Peter Johnson Jr. was right. Journalists should vote, they should have opinions, and be honest about them. But he and I split there. It isn’t about being patriotic, or being a “Real American”.

If your job is to report the facts, you have to have learn about the facts. You have to research. You have to understand what is true and what is not, and you need to report that. Journalists need to know themselves as well, and be open about their bias. Honest, open bias can be understood by the reader, and doesn’t invalidate the writing, when is is coupled with honest, verifiable facts.

Those facts are what we need, not fake balance, and not propaganda either.

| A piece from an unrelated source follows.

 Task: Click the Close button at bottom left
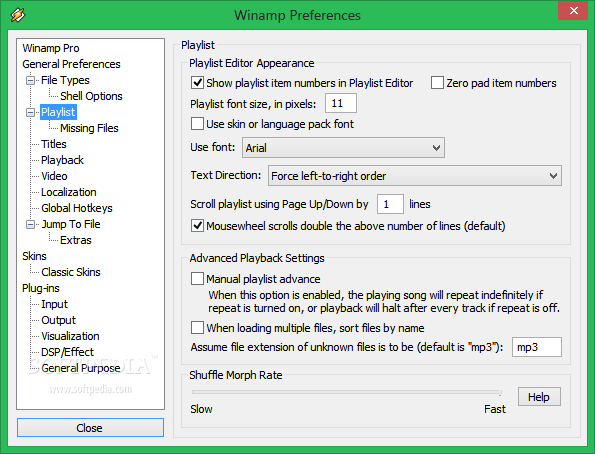click(90, 428)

At least that is MY opinion. Honestly.

That is one of the key things I learned in these years, and I learned it the hard way. Anybody who thinks that “it doesn’t matter who’s President” has never been Drafted and sent off to fight and die in a vicious, stupid War on the other side of the World–or been beaten and gassed by police for trespassing on public property–or been hounded by the IRS for purely political reasons–or locked up in the Cook County Jail with a broken nose and no phone access and twelve perverts wanting to stomp your ass in the shower. That is when it matters who is President or Governor or Police Chief. That is when you will wish you had voted.